** Opening EXTRACTED ENTRIES block **
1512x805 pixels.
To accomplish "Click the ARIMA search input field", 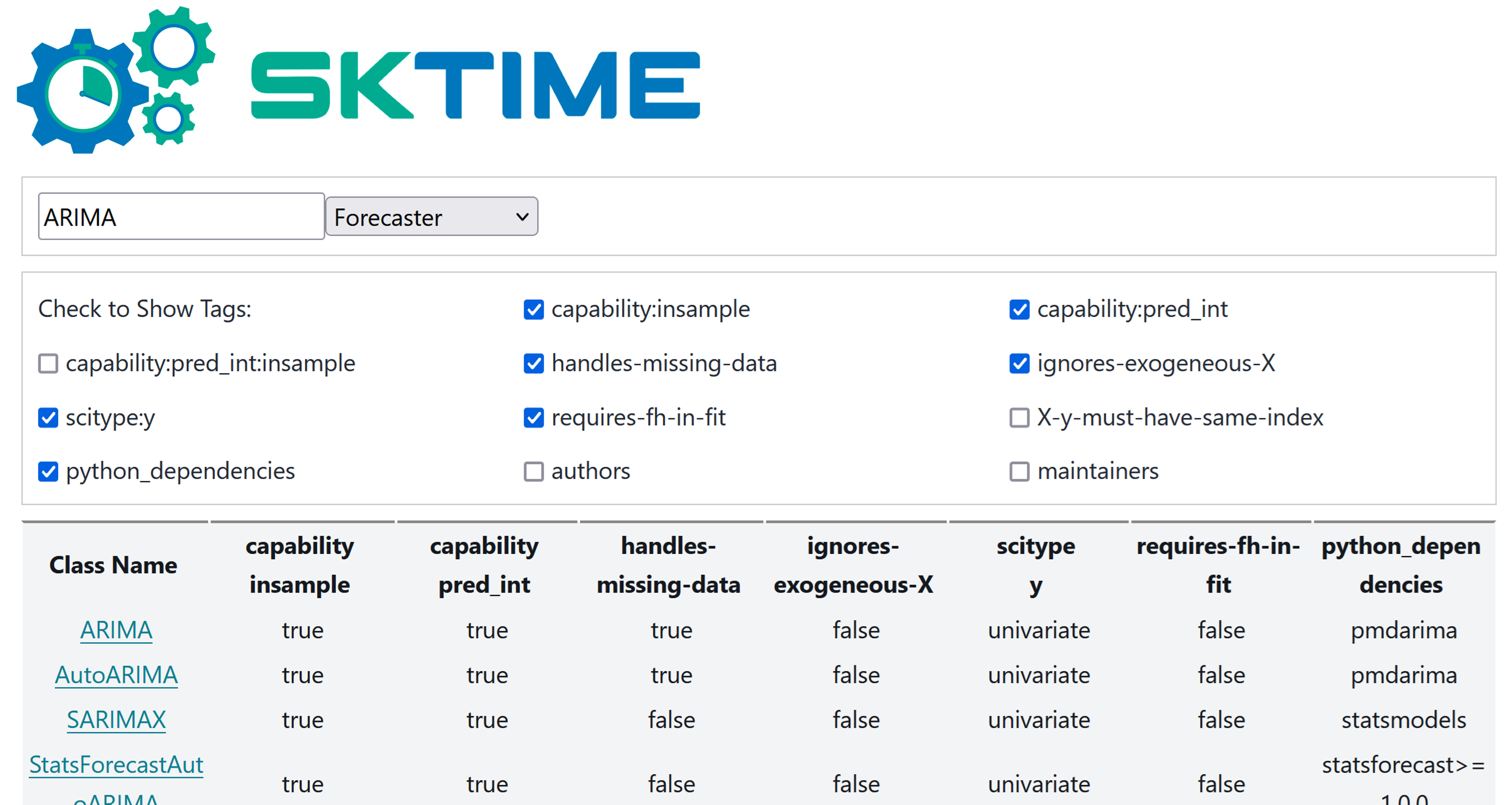I will 181,217.
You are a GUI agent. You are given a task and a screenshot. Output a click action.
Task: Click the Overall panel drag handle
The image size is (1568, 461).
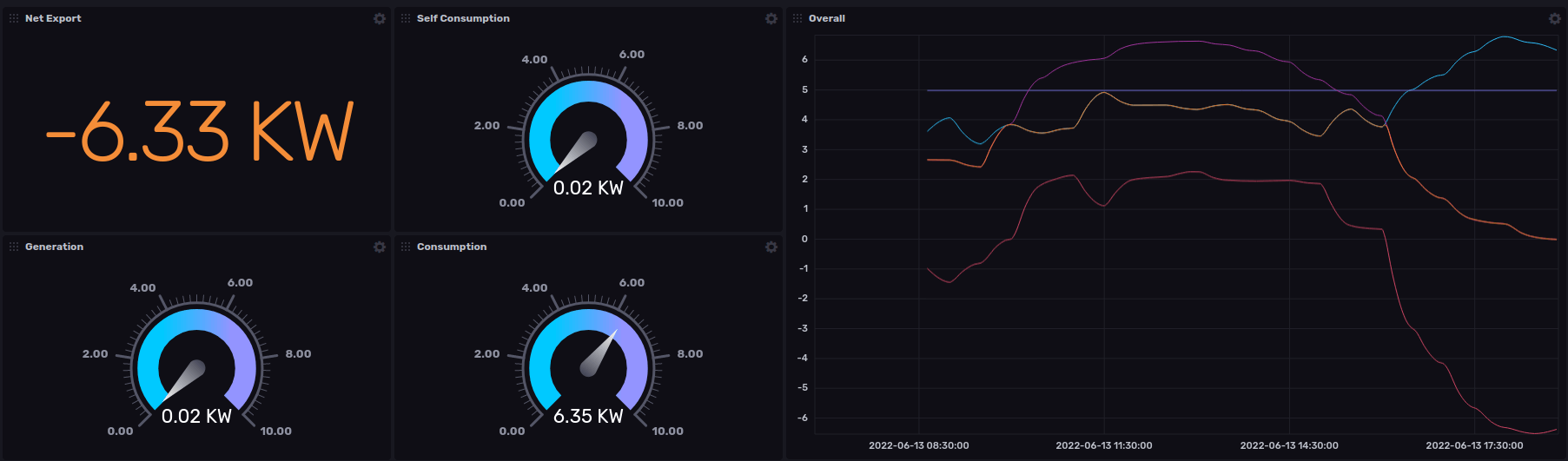(x=797, y=18)
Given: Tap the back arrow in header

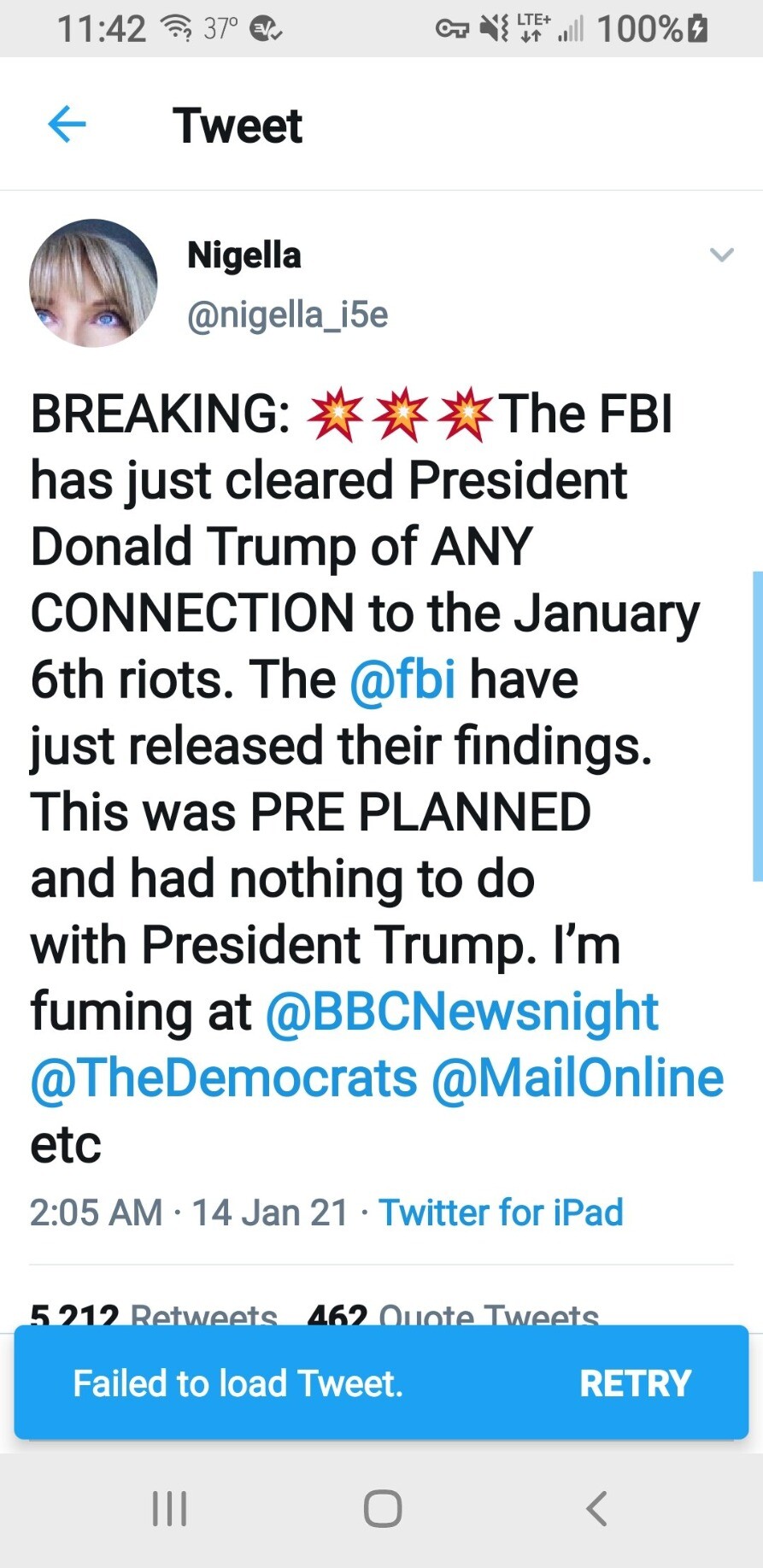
** Closing EXTRACTED ENTRIES block **
# PROBLEM STATEMENT
Please reproduce, exactly and only, the lines from the line containing "Task: Click the Overall panel drag handle" through the last line of the material above, minus any pictures.

# ANSWER FOR THIS EXERCISE
Task: Click the Overall panel drag handle
The image size is (1568, 461).
(x=797, y=18)
Given: Tap the back arrow in header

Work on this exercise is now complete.